Web Analytics and Data Collection: Log File Analysis
Web Analytics and log file analysis is misunderstood! With so many options for data collection in web analytics, the log file has been somewhat disdained for many years. In fact, I’d venture to guess that the majority of web analytics practitioners working today don’t “do log file analysis.” That’s unfortunate. One can learn a lot about web analytics from examining log files - for example, “total time online” (with all it’s inherent issues :).
Why is server-side data collection (log file analysis) less popular than client-side page tagging? It’s not about bots, accuracy, or ease of deployment… that’s marketing spin, somewhat true and false depending on context. It’s may be because most web analytics practitioners currently use a hosted model.
Page tagging enables ASP models for web analytics. It would be very difficult (i.e. resource intensive and costly) for a web analytics ASP to maintain a competitive service level if the ASP relied on its clients and their IT teams to maintain server side data collection- maintaining, transporting, and synching log files.
Imagine the ASP model with log files! It’s nightmarish and makes little sense: hundreds and thousands of customers with just as many (or more) different servers behind firewalls generating many different log file formats. Then, at various intervals all customers sending uniquely formatted logs for the ASP to parse, index, and make available for querying and retrieval in close to real time.
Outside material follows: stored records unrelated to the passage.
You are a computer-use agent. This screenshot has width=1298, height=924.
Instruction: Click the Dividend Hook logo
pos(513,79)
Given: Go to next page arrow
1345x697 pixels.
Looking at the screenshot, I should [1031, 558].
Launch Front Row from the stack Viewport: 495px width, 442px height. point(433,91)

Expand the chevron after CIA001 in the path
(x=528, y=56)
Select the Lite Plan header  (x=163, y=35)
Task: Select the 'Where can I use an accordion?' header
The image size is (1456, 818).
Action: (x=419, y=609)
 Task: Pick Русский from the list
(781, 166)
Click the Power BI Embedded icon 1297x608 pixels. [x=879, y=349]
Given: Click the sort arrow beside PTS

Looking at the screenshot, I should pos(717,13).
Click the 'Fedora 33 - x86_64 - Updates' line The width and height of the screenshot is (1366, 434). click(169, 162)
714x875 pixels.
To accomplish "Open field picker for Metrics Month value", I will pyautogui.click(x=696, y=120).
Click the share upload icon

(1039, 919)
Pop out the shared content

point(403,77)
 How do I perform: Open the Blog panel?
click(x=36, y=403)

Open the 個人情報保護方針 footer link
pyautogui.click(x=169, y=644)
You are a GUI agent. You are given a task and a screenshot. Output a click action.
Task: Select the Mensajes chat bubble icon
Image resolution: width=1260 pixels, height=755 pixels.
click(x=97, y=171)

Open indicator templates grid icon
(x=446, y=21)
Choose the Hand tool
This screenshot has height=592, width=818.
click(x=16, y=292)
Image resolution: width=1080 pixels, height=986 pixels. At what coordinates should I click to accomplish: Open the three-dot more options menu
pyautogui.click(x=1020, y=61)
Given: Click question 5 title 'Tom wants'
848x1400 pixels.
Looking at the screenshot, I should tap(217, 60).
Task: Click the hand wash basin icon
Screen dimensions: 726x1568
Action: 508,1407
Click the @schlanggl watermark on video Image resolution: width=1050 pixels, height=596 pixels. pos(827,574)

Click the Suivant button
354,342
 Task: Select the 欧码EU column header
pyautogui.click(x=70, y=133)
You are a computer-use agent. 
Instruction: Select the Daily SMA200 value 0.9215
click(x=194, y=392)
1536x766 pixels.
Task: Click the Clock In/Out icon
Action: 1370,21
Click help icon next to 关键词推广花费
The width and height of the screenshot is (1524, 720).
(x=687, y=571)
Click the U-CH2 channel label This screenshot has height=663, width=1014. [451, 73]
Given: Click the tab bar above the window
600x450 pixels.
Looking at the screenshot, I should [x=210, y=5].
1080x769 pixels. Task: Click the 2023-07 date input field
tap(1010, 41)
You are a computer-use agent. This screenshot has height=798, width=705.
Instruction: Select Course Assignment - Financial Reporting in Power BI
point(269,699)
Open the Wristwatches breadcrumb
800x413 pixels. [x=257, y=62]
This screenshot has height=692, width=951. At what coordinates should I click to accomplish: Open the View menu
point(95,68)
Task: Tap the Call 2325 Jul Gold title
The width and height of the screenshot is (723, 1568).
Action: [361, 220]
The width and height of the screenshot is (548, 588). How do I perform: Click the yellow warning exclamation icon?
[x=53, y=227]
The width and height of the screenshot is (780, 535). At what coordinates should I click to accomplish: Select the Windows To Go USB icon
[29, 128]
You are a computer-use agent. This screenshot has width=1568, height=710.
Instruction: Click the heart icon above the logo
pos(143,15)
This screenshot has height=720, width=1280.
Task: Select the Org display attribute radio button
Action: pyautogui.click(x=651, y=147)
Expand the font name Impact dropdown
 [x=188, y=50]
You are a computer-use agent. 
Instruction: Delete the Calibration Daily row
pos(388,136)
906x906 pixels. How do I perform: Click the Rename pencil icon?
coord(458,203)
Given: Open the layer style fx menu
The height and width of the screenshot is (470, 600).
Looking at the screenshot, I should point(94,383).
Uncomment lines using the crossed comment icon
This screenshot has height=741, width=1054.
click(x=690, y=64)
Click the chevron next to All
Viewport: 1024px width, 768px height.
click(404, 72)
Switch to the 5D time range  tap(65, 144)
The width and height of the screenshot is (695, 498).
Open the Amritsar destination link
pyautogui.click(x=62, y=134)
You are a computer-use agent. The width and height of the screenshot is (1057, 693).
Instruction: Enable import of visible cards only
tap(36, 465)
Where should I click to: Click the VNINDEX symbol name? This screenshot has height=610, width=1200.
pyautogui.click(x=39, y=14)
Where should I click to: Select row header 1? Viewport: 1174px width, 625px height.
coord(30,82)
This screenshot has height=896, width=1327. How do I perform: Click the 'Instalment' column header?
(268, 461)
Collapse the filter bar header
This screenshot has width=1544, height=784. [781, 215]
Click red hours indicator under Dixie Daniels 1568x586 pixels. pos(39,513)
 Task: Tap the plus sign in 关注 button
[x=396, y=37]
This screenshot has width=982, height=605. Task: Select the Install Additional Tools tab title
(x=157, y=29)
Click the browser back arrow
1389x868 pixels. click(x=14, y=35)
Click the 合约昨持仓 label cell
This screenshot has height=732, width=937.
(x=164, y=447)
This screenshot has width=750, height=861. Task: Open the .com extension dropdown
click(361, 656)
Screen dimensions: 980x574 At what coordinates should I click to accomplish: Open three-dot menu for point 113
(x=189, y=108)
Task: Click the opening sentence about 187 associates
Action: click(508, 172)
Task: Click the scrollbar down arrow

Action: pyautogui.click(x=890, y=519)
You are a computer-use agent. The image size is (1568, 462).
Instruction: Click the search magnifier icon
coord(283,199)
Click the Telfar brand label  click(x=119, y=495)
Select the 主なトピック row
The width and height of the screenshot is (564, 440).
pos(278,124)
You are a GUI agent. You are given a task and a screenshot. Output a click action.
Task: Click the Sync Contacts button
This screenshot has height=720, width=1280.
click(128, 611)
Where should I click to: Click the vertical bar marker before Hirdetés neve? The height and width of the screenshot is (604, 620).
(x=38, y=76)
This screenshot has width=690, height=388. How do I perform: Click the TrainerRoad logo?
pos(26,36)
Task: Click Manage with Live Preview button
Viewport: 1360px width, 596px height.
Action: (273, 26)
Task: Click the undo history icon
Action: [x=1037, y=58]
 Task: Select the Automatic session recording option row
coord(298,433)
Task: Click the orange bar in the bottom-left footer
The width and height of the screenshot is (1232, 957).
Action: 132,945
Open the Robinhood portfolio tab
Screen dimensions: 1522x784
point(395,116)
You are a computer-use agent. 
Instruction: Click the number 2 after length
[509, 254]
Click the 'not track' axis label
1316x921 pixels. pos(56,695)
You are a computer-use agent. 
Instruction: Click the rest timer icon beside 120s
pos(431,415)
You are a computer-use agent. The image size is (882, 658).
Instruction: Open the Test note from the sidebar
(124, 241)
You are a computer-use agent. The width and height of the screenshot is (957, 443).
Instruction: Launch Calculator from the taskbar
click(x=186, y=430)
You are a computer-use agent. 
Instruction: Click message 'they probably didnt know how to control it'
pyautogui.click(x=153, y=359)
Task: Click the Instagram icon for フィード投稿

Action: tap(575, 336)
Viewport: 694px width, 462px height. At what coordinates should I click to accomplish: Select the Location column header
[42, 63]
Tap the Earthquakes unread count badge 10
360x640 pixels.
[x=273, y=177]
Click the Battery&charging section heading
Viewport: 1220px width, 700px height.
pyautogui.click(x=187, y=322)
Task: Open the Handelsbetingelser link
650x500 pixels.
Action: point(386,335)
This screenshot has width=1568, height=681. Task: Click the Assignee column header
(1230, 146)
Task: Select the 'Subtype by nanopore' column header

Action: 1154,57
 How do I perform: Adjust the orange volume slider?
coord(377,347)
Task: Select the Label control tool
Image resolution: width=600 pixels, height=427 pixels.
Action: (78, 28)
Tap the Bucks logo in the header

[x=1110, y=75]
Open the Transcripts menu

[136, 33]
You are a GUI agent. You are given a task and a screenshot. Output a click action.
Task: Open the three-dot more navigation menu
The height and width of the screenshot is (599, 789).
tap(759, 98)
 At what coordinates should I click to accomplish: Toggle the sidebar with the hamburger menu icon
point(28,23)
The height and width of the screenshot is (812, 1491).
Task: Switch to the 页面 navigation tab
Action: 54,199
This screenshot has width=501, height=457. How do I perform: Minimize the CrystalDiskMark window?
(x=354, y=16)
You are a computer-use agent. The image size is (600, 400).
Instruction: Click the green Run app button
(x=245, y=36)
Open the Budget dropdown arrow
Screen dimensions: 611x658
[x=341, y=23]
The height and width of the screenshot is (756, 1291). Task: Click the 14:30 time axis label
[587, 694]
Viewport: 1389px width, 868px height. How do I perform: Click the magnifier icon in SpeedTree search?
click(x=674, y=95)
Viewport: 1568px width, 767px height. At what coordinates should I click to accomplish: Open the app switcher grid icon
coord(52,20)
Yikes!!
Page tagging creates a standard data structure for the ASP and a manageable data transport mechanism while minimizing complexity and reducing infrastructure cost in a way that log files just can’t. Page tags enable ASP’s to meet rigorous service level agreements and contractual obligations for data processing in way they probably couldn’t with log files.
So who does log file analysis for web analytics? The answer is companies that have:
- No desire to give up control of a web analytics infrastructure to young companies. Web data is valuable and log files enable you to keep it all for however long and at whatever cost your business justifies. You can processing your data using whatever tool you want, and reprocess at your discretion.
- Existing business dimensions and structured data already existing in log files. Simple web analytics concepts like page views, visits, and “uniques” become more meaningful when sliced by relevant business objects from your companies existing log data. For example, if you’ve passed a unique parameter in your query strings for years, you can program your log file tool to recognize the parameter. Then reprocess your existing data to make use of it in your reporting.
- Deep data mining experience. Data miners want data to mine, not static GUI’s or “my data” delivered in summary extracts at an incremental cost. Log files can be parsed and indexed into the database that you, the company or the client, actually owns at the budget you actually set.
- Know how to employ hybrid data collection. Log files are complemented by page tags for instrumenting pages to track events and Web 2.0.
- Complex integration requirements. All the data exists on machines in your network. Log files can be extended to incorporate new business dimensions.
- A need to understand how spiders and bots behave on their site and the performance of their server(s). Log files capture everything that happens on the web site. The “kitchen_sink.html” is in there. It’s up to you to customize the tool to meet the quality level you demand for filtered data. As Mat and Steve mentioned in the comments, logs also enable you to view server errors, useful for site QA and debugging.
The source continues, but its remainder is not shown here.